Travel the world with Charlotte chefs

International travel with a culinary focus is growing in popularity


by Kristen Wile

Captivating Croatia’s tours feature itineraries tailored to food-lovers. Kristen Wile/UP

International travel picked up this year among Americans, as pandemic fears and restrictions ease. As food-lovers plan their trips, another trend is picking up, too: traveling with chefs. In Charlotte, some of the city’s most well-known chefs are taking part in international tours. 

Joe and Katy Kindred hosted a tour this summer to the Amalfi coast, exploring their heritage with tour company Modern Adventure. Chef/owner William Dissen of Haymaker will take part in a trip to Patagonia in March with the same company. 

Truffle hunting is on the itinerary for some Captivating Croatia tours. Kristen Wile/UP

Charlotte native Richard Gruica, owner of travel company Captivating Croatia Tours, will also host two well-known local chefs for trips next year. Chef Sam Diminich of Your Farms Your Table and upcoming Restaurant Constance will join guests on a trip to Slovenia and Croatia in April, while Goodyear House and Old Town Kitchen’s Chris Coleman will join Gruica in a tour of Croatia in July. 
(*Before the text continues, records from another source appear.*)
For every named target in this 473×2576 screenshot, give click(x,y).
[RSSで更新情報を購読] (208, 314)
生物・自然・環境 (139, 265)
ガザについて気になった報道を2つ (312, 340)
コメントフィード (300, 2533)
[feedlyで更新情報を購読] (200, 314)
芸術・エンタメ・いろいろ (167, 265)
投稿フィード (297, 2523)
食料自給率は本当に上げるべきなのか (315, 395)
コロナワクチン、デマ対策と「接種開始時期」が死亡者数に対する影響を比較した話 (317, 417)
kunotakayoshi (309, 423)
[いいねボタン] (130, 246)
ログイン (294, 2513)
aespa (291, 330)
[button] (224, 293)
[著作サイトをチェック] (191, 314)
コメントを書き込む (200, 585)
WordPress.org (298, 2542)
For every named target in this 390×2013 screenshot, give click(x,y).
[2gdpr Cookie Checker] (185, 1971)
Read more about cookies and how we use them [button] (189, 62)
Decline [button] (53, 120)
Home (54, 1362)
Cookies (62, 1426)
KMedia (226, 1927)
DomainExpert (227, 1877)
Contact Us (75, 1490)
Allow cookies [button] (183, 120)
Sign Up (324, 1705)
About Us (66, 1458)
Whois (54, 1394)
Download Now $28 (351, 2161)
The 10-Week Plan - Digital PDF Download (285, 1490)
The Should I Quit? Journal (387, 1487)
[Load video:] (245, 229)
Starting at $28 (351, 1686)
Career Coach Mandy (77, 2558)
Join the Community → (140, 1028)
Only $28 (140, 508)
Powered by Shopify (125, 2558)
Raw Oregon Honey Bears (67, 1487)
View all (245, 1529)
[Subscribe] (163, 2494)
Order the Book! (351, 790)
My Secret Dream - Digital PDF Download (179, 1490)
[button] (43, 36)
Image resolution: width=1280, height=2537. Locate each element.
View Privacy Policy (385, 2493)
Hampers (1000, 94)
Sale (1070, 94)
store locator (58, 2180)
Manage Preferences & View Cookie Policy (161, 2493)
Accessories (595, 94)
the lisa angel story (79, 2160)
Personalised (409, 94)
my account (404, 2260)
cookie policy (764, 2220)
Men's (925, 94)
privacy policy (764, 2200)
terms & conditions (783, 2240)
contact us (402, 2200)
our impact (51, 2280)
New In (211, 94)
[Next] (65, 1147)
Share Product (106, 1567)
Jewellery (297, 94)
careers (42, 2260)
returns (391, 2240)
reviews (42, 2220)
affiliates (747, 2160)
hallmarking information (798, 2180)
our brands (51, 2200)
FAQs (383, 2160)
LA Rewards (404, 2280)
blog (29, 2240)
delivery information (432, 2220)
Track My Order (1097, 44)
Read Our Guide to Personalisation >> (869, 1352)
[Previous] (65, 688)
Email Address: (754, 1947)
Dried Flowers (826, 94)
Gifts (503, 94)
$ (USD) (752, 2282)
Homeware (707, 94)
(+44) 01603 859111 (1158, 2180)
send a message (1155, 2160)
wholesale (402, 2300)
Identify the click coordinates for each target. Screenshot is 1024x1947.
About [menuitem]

Gruica — a chef who now also owns a restaurant in Croatia — started his company in 2017.

“I have always loved traveling, but never been a fan of organized tours,” he says. “Most are for the masses and very formulaic. I always felt that traveling should be an experiential journey, one that touches all your senses, and really special.”

A dual citizen of the U.S. and Croatia, thanks to the fact that both of his parents are from the country, Gruica used the time stipulated in his former job’s noncompete to research and launch Captivating Croatia. He’s seen demand for his style of curated culinary tours increase over the years — and they’re continuing to do so.

One reason companies enjoy bringing guest chefs on these trips is because they bring their audience along with them. Ahead of their trip with Modern Adventure, Katy Kindred says part of their responsibility is helping promote the trip and giving initial feedback on what they’d like to do.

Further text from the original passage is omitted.